AIM OF THE EXERCISE: Would you please write out each entry that follows, exactly as written?

SUPPLIED DATA:
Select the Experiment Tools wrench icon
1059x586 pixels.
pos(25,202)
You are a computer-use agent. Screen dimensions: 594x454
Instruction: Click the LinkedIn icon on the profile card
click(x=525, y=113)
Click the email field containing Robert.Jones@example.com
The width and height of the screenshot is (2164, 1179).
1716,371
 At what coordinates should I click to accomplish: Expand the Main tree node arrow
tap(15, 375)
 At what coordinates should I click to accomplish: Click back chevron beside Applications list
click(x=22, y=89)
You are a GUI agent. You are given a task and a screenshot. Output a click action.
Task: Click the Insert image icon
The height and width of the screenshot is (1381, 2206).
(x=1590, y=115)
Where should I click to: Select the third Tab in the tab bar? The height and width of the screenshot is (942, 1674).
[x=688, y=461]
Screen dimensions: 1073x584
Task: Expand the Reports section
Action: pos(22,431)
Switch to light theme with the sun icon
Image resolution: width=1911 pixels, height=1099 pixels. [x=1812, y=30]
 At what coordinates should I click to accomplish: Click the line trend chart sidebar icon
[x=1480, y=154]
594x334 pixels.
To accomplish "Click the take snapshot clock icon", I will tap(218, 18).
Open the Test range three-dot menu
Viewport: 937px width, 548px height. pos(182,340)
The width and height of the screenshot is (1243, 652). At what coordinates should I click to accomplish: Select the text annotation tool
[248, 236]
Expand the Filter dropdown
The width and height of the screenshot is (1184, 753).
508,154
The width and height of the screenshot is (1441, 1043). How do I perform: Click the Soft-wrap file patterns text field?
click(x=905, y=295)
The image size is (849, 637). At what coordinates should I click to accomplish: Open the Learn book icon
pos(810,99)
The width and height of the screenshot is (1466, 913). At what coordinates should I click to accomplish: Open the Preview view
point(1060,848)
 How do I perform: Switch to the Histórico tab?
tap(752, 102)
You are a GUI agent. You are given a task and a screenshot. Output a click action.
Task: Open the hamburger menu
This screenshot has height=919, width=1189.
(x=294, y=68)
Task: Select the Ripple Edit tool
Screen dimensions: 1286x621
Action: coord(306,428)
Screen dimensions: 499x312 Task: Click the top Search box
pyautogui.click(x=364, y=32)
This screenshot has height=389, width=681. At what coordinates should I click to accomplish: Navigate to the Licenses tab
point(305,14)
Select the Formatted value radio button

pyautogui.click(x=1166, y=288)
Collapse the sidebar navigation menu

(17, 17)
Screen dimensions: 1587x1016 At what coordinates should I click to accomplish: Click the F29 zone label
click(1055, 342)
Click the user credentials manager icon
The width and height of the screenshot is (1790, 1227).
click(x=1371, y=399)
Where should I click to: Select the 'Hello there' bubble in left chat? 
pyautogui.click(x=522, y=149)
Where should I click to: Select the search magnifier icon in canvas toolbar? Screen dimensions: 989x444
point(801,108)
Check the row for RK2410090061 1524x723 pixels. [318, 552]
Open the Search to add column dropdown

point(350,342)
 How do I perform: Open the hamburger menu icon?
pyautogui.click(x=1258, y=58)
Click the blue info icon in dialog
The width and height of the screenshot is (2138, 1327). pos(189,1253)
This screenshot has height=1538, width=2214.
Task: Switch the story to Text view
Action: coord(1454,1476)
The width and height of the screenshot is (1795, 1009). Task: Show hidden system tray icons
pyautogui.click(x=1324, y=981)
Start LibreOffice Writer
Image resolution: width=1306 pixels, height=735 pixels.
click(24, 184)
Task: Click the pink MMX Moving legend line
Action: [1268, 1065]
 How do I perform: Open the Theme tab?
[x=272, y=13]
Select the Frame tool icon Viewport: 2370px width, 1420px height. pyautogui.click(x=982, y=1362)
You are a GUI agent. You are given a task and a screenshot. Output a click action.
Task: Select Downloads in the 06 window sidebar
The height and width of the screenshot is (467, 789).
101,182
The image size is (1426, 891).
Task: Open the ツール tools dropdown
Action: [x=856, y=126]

EXERCISE OUTPUT:
Select the Experiment Tools wrench icon
1059x586 pixels.
pos(25,202)
You are a computer-use agent. Screen dimensions: 594x454
Instruction: Click the LinkedIn icon on the profile card
click(x=525, y=113)
Click the email field containing Robert.Jones@example.com
The width and height of the screenshot is (2164, 1179).
1716,371
 At what coordinates should I click to accomplish: Expand the Main tree node arrow
tap(15, 375)
 At what coordinates should I click to accomplish: Click back chevron beside Applications list
click(x=22, y=89)
You are a GUI agent. You are given a task and a screenshot. Output a click action.
Task: Click the Insert image icon
The height and width of the screenshot is (1381, 2206).
(x=1590, y=115)
Where should I click to: Select the third Tab in the tab bar? The height and width of the screenshot is (942, 1674).
[x=688, y=461]
Screen dimensions: 1073x584
Task: Expand the Reports section
Action: pos(22,431)
Switch to light theme with the sun icon
Image resolution: width=1911 pixels, height=1099 pixels. [x=1812, y=30]
 At what coordinates should I click to accomplish: Click the line trend chart sidebar icon
[x=1480, y=154]
594x334 pixels.
To accomplish "Click the take snapshot clock icon", I will tap(218, 18).
Open the Test range three-dot menu
Viewport: 937px width, 548px height. pos(182,340)
The width and height of the screenshot is (1243, 652). At what coordinates should I click to accomplish: Select the text annotation tool
[248, 236]
Expand the Filter dropdown
The width and height of the screenshot is (1184, 753).
508,154
The width and height of the screenshot is (1441, 1043). How do I perform: Click the Soft-wrap file patterns text field?
click(x=905, y=295)
The image size is (849, 637). At what coordinates should I click to accomplish: Open the Learn book icon
pos(810,99)
The width and height of the screenshot is (1466, 913). At what coordinates should I click to accomplish: Open the Preview view
point(1060,848)
 How do I perform: Switch to the Histórico tab?
tap(752, 102)
You are a GUI agent. You are given a task and a screenshot. Output a click action.
Task: Open the hamburger menu
This screenshot has height=919, width=1189.
(x=294, y=68)
Task: Select the Ripple Edit tool
Screen dimensions: 1286x621
Action: coord(306,428)
Screen dimensions: 499x312 Task: Click the top Search box
pyautogui.click(x=364, y=32)
This screenshot has height=389, width=681. At what coordinates should I click to accomplish: Navigate to the Licenses tab
point(305,14)
Select the Formatted value radio button

pyautogui.click(x=1166, y=288)
Collapse the sidebar navigation menu

(17, 17)
Screen dimensions: 1587x1016 At what coordinates should I click to accomplish: Click the F29 zone label
click(1055, 342)
Click the user credentials manager icon
The width and height of the screenshot is (1790, 1227).
click(x=1371, y=399)
Where should I click to: Select the 'Hello there' bubble in left chat? 
pyautogui.click(x=522, y=149)
Where should I click to: Select the search magnifier icon in canvas toolbar? Screen dimensions: 989x444
point(801,108)
Check the row for RK2410090061 1524x723 pixels. [318, 552]
Open the Search to add column dropdown

point(350,342)
 How do I perform: Open the hamburger menu icon?
pyautogui.click(x=1258, y=58)
Click the blue info icon in dialog
The width and height of the screenshot is (2138, 1327). pos(189,1253)
This screenshot has height=1538, width=2214.
Task: Switch the story to Text view
Action: coord(1454,1476)
The width and height of the screenshot is (1795, 1009). Task: Show hidden system tray icons
pyautogui.click(x=1324, y=981)
Start LibreOffice Writer
Image resolution: width=1306 pixels, height=735 pixels.
click(24, 184)
Task: Click the pink MMX Moving legend line
Action: [1268, 1065]
 How do I perform: Open the Theme tab?
[x=272, y=13]
Select the Frame tool icon Viewport: 2370px width, 1420px height. pyautogui.click(x=982, y=1362)
You are a GUI agent. You are given a task and a screenshot. Output a click action.
Task: Select Downloads in the 06 window sidebar
The height and width of the screenshot is (467, 789).
101,182
The image size is (1426, 891).
Task: Open the ツール tools dropdown
Action: [x=856, y=126]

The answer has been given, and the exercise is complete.